REQUIRED WORK: Reproduce, word for word, the portion of the explanation of C arrays and pointers starting with "Arrays in C" and going on through "handled in C.".

DOCUMENT PASSAGE:
----

Yes. We can always discuss the exact wording but... Yes, it seems you got it pretty correct.
Arrays in C have a kind of special feature. In most cases when you use the identifier for an array (i.e. name of array), it will be converted to a pointer to the first element of the array. An example where this doesn't apply is sizeof but the rule applies in most cases. It happens implicit, you can't see it from the code, you just need to know that that's how arrays are handled in C.
For instance:
int arr[7];
arr[1] = 5;
can be seen as:
int arr[7];
int* p_arr = &arr[0]; // Create pointer to first element of array
*(p_arr + 1) = 5; // access array element using that pointer
// BTW: it is the same as p_arr[1] = 5
The end result is the same. But for the first code block you don't "see" that "pointer to first element of array", it has no name, it all happens behind the scene.
When you pass an array to a function that "pointer to first element of array" becomes visible because it's simply the name of a function parameter.
Example:
void foo(int* p) // Same as void foo(int p[])
{
// Now p is a pointer to the first element of
// the array used as argument when calling foo
....
}
int arr[7];
foo(arr);
When entering foo the pointer p will get the value equal to a pointer to the first element of the array. Again we can make that more "visible" by rewriting the code to:
void foo(int* p)

----

PROVIDED INFORMATION:
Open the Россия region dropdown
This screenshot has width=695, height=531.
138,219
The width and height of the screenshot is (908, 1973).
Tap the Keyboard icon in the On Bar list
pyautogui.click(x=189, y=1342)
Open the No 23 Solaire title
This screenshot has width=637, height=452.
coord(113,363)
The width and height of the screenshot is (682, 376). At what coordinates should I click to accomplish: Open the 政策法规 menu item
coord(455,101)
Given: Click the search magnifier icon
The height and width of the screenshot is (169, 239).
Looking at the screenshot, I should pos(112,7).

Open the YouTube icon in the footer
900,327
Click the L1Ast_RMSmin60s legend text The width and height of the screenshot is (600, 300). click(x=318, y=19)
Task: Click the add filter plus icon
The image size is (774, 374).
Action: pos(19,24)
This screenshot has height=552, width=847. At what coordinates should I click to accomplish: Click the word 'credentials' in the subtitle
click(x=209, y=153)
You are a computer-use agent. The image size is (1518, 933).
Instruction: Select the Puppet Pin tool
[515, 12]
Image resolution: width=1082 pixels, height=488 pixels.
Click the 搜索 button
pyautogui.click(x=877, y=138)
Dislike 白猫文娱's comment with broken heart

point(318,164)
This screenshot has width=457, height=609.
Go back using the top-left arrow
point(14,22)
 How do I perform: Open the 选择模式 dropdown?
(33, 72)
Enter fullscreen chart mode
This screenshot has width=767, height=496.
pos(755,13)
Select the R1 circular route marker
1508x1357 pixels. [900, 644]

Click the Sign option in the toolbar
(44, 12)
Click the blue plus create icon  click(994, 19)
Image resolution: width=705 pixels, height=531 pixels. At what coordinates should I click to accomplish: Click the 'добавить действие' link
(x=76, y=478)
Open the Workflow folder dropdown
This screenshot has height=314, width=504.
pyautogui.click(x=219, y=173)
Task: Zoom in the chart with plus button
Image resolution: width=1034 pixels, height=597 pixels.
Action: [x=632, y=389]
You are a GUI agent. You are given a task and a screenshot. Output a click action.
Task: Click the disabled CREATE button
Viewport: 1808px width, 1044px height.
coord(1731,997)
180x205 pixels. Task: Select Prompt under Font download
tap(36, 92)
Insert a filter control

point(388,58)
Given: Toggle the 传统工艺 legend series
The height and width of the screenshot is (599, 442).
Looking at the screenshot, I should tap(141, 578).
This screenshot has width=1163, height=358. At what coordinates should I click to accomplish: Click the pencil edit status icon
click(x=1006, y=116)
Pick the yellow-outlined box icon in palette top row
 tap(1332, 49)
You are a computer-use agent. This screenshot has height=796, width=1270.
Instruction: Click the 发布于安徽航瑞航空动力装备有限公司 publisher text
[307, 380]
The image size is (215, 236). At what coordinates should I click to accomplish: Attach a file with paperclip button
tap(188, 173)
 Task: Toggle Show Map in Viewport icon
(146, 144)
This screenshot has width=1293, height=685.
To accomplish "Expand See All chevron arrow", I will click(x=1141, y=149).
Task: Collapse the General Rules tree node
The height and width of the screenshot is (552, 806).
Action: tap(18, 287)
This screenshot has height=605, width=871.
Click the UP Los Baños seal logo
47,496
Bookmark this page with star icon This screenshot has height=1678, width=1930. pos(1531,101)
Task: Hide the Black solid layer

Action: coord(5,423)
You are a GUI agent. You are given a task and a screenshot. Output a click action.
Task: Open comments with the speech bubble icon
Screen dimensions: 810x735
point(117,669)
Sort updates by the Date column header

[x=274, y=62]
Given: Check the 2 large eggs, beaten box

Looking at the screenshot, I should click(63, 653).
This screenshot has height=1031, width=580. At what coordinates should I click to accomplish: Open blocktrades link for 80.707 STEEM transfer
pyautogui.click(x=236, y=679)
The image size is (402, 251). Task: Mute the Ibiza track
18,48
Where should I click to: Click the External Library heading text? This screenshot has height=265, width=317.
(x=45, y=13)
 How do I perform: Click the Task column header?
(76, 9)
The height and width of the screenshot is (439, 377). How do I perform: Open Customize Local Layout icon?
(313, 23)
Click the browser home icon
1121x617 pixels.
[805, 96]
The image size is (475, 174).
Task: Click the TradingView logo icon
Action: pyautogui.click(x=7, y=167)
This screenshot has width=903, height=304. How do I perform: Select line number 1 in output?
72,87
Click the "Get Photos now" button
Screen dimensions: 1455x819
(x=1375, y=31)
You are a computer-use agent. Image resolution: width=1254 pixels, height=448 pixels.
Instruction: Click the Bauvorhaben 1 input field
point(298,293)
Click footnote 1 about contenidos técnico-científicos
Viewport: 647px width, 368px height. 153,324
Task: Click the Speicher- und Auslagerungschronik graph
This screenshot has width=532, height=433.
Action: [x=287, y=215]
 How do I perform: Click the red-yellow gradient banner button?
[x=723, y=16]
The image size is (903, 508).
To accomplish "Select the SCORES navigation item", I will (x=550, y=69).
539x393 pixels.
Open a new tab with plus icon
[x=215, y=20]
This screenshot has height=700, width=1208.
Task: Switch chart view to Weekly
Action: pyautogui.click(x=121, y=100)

----

TASK RESPONSE:
Arrays in C have a kind of special feature. In most cases when you use the identifier for an array (i.e. name of array), it will be converted to a pointer to the first element of the array. An example where this doesn't apply is sizeof but the rule applies in most cases. It happens implicit, you can't see it from the code, you just need to know that that's how arrays are handled in C.